Johan SvanbergAssociate Professor
About me
I am Senior Lecturer in Economic History and Associate Professor in History.
My research focuses on migration history, labour history and European integration history. I have also conducted several oral-history projects. Primarily, my publications deal with Second-World-War-refugees, work-related migrations during the post-war boom, encounters between migrants and majority populations, as well as the Swedish and the international labour movement.
Currently, I manage two different projects dealing with European integration in an international trade-union perspective. The first one (supported by VR) focuses on the metal- and engineering industry, and the other one (supported by Forte) studies industrial relations in the textile and garment industry. These projects analyses the mutual interplay between the international and national level of the trade-union movement, for example considering the development of the “free” movements. In addition, I work in the project “Free and Unfree labour” (supported by VR), where I, for instance, investigate post-war migrations in Sweden, from the Northern parts to textile and garment factories in the south.
My latest research project, “Labour Recruitment to a Gender Divided Labour Market” (2012–2016), emphasised recruitment of German women to the Swedish garment industry during the 1950s. The overall aim was to examine how actors at different levels of society reproduced and altered the Swedish labour market – along the lines of gender, ethnicity, age, and class – in conjunction with migration processes. The aim was also to study how the migrations and the various sorting mechanisms in the labour market affected the people concerned in their working life. The project illuminated industrial relations on international, national, and local level.
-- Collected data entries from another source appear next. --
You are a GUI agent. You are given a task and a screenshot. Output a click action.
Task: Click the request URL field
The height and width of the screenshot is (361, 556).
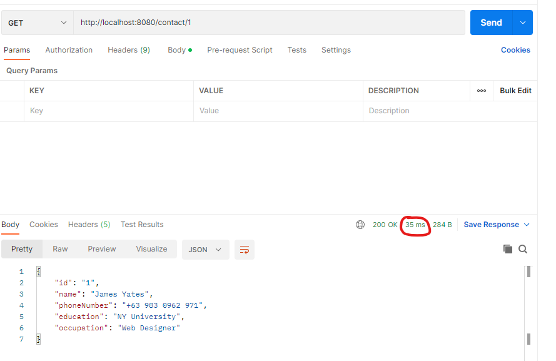(269, 23)
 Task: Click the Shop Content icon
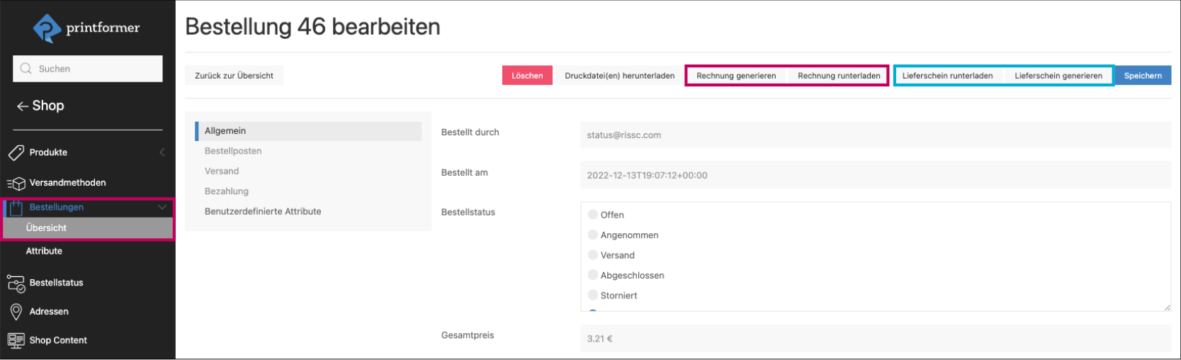[16, 341]
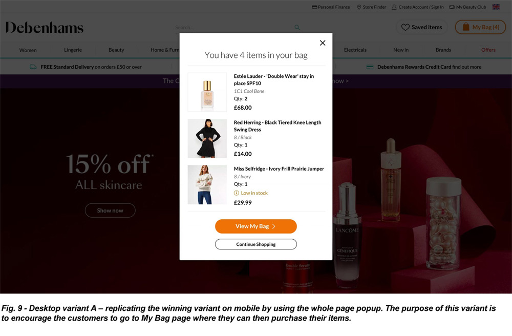The image size is (512, 336).
Task: Select the Offers tab
Action: [488, 50]
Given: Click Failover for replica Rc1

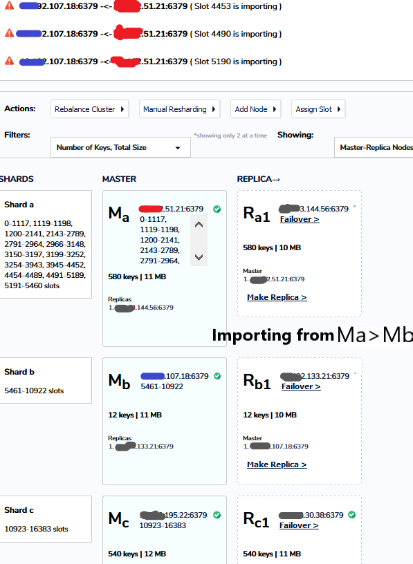Looking at the screenshot, I should click(x=299, y=525).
My dissertation (2010), focussed on the reception of refugees during the Second World War, and the early post-war recruitments of foreign-born workers, to Sweden. The main purpose was to analyse migrants as a party in the relationship between labour and capital; it explored, on the one hand, how the relative strengths of the parties in the Swedish labour market affected the migrations, and, on the other hand, how the migrations affected the industrial relations. Chiefly, the dissertation dealt with Estonians and industrial relations at a car-factory in southern Sweden.